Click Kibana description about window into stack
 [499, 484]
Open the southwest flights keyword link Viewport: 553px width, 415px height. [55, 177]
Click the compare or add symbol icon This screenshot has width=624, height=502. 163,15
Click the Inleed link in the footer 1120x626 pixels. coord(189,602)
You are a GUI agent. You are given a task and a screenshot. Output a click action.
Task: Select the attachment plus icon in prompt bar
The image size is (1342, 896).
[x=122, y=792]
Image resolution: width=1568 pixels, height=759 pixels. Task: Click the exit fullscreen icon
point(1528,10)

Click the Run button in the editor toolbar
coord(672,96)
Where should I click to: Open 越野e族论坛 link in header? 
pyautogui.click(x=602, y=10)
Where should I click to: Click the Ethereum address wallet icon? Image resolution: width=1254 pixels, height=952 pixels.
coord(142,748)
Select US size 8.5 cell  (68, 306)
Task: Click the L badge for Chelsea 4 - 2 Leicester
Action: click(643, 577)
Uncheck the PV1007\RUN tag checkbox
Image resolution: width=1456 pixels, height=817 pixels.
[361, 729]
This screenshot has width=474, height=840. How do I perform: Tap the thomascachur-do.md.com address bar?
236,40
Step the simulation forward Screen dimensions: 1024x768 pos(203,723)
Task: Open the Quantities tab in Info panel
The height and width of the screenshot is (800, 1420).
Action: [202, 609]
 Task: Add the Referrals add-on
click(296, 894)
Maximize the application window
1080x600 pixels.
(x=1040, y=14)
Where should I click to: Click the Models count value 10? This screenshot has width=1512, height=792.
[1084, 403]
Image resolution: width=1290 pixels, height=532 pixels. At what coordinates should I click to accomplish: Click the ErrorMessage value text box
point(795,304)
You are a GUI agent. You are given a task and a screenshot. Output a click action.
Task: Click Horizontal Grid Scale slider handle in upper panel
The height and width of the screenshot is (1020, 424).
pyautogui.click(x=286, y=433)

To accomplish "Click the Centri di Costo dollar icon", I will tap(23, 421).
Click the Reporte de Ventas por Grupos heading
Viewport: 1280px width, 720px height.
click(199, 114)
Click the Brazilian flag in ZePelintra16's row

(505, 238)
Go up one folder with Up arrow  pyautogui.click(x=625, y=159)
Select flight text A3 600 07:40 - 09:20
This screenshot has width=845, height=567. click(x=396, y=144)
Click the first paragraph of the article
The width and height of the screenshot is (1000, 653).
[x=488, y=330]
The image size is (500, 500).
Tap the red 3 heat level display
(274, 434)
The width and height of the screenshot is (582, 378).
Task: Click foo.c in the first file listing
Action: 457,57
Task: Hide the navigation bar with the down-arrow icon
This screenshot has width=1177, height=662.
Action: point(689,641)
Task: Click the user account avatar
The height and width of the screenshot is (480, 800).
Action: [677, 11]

* * *

[Aim of the exercise]
Whenever a line in the data holds "with", copy that line.

[Solution]
Go up one folder with Up arrow  pyautogui.click(x=625, y=159)
Task: Hide the navigation bar with the down-arrow icon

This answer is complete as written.